Spinning World est un robinet d'eau tiède destiné à faire balancer les bras des auditeurs de ondes FM tandis que Dreaming, ballade certes émouvante et prenante, paraît malheureusement avoir déjà été entendue mille fois, que ce soit pour sortir, la larme à l'œil, son briquet ou son flash d'iPhone. Ces deux titres, loin d'être mauvais, s'inscrivent dans le tout-venant tandis que les premiers étaient tout simplement brillants.
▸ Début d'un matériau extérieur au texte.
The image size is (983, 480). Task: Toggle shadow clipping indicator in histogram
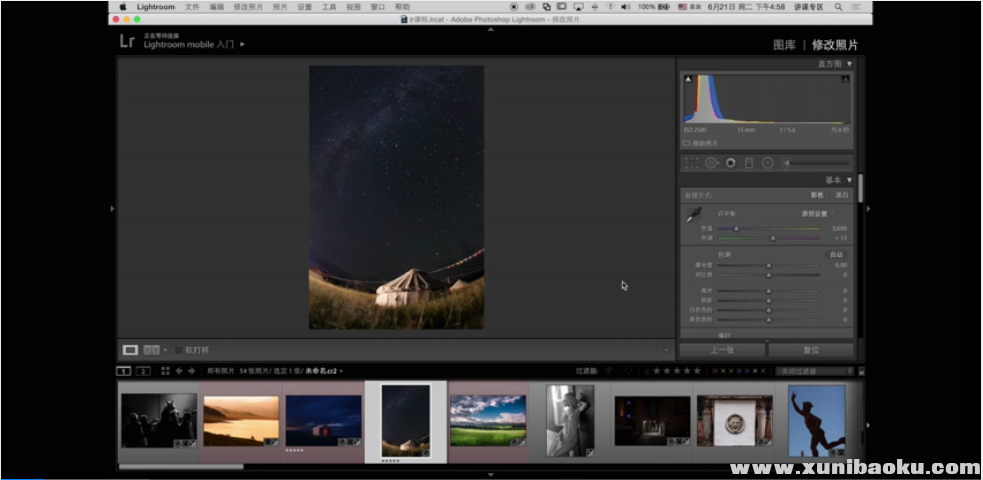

Ceci-dit la découverte simultanée des quatre chansons de cet EP est susceptible d'estomper la déception que nous avons pu ressentir après s'être emballés sur les deux premiers singles come des Molkettes en mal d'affection.
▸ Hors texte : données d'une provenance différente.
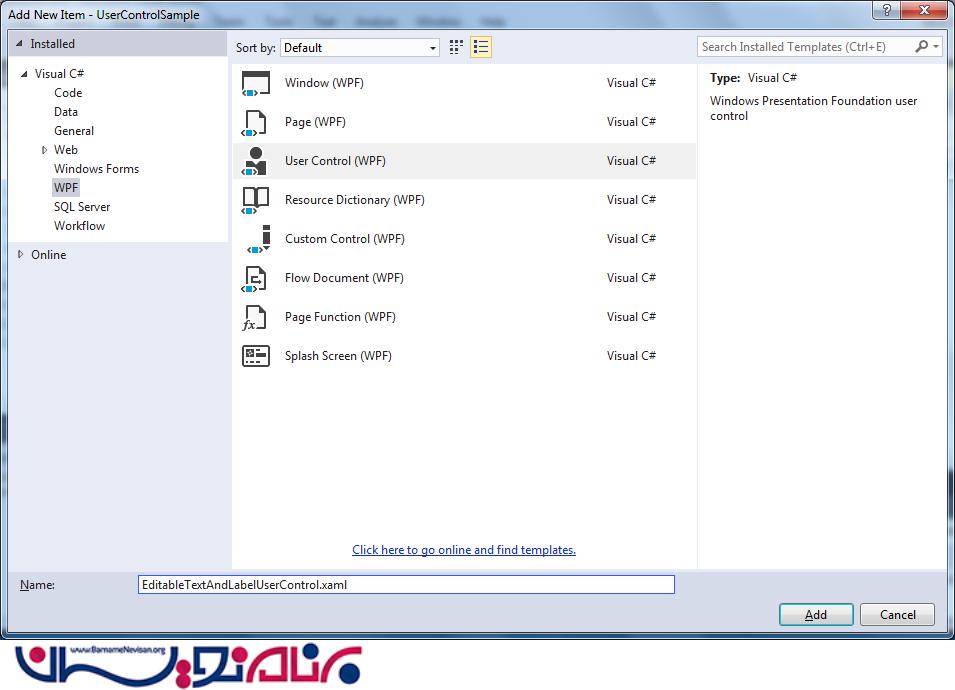The image size is (955, 690).
Task: Click the Add button
Action: pyautogui.click(x=815, y=614)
On ne saurait dire à ce stade si 86TVs deviendront l'Annapurna de l'indie-rock UK ou une grosse machine pop-rock fadasse. Leur premier album arrivant bientôt, nous serons vite fixés. Nous les avions sélectionnés dans notre playlist Sound of 2024... Mais attendez là ! Vous me voyez obligé d'interrompre momentanément cette chronique. Vous n'êtes pas encore abonné à notre playlist ? Nous sommes pourtant depuis le début de l'année sur Deezer et Spotify. Pour Tidal, il faudra attendre la prochaine partie de golf de notre rédacteur en chef avec Jay-Z. Si vous préférez les supports physiques, je pense que Fabrice Droual, notre chroniqueur breton, aux goûts sûrs mais qui fait mine de ne pas comprendre que nous ne parlons que des orchestres britanniques et pas de tous les groupes chantants en anglais, doit sûrement encore avoir un enregistreur de cassettes.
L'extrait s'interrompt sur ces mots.